ACTION ITEM:
Look below for the line containing "Activate the XAUUSD,Monthly window title bar"; write out that line and each one after it to the end, exactly, and nothing else.

DATASET RECORDS:
* * *
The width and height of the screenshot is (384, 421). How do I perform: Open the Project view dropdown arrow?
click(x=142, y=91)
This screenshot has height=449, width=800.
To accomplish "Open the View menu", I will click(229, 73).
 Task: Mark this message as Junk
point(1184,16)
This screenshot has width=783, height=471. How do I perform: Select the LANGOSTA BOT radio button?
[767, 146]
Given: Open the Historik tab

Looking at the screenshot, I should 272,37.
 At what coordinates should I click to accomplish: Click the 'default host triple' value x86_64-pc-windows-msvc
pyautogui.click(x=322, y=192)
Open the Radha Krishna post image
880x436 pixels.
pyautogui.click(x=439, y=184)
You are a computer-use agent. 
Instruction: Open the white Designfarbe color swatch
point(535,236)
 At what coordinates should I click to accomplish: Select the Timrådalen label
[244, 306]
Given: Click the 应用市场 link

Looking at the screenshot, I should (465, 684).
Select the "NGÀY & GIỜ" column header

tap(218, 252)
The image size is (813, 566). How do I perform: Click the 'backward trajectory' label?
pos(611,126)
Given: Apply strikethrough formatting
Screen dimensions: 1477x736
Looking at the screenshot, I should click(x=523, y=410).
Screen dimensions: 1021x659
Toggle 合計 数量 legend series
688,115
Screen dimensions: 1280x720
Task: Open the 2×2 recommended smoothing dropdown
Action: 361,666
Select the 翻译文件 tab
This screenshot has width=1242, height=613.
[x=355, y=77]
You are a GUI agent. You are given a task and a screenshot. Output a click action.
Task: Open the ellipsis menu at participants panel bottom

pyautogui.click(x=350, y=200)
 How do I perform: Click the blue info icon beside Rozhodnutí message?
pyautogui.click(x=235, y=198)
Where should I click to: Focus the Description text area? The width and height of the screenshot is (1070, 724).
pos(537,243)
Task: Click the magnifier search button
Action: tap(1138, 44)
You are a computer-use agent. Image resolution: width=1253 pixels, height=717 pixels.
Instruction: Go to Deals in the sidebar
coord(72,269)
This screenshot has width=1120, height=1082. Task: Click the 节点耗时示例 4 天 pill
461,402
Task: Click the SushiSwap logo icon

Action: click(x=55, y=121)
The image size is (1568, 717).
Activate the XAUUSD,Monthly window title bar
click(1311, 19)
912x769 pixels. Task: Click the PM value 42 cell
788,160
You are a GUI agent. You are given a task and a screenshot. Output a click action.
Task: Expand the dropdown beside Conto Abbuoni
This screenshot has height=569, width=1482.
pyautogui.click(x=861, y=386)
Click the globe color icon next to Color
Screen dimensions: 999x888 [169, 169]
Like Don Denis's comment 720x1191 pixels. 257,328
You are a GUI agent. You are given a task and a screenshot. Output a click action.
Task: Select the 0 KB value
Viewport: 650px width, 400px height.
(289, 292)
* * *
WRITTEN ANSWER:
Activate the XAUUSD,Monthly window title bar
click(1311, 19)
912x769 pixels. Task: Click the PM value 42 cell
788,160
You are a GUI agent. You are given a task and a screenshot. Output a click action.
Task: Expand the dropdown beside Conto Abbuoni
This screenshot has height=569, width=1482.
pyautogui.click(x=861, y=386)
Click the globe color icon next to Color
Screen dimensions: 999x888 [169, 169]
Like Don Denis's comment 720x1191 pixels. 257,328
You are a GUI agent. You are given a task and a screenshot. Output a click action.
Task: Select the 0 KB value
Viewport: 650px width, 400px height.
(289, 292)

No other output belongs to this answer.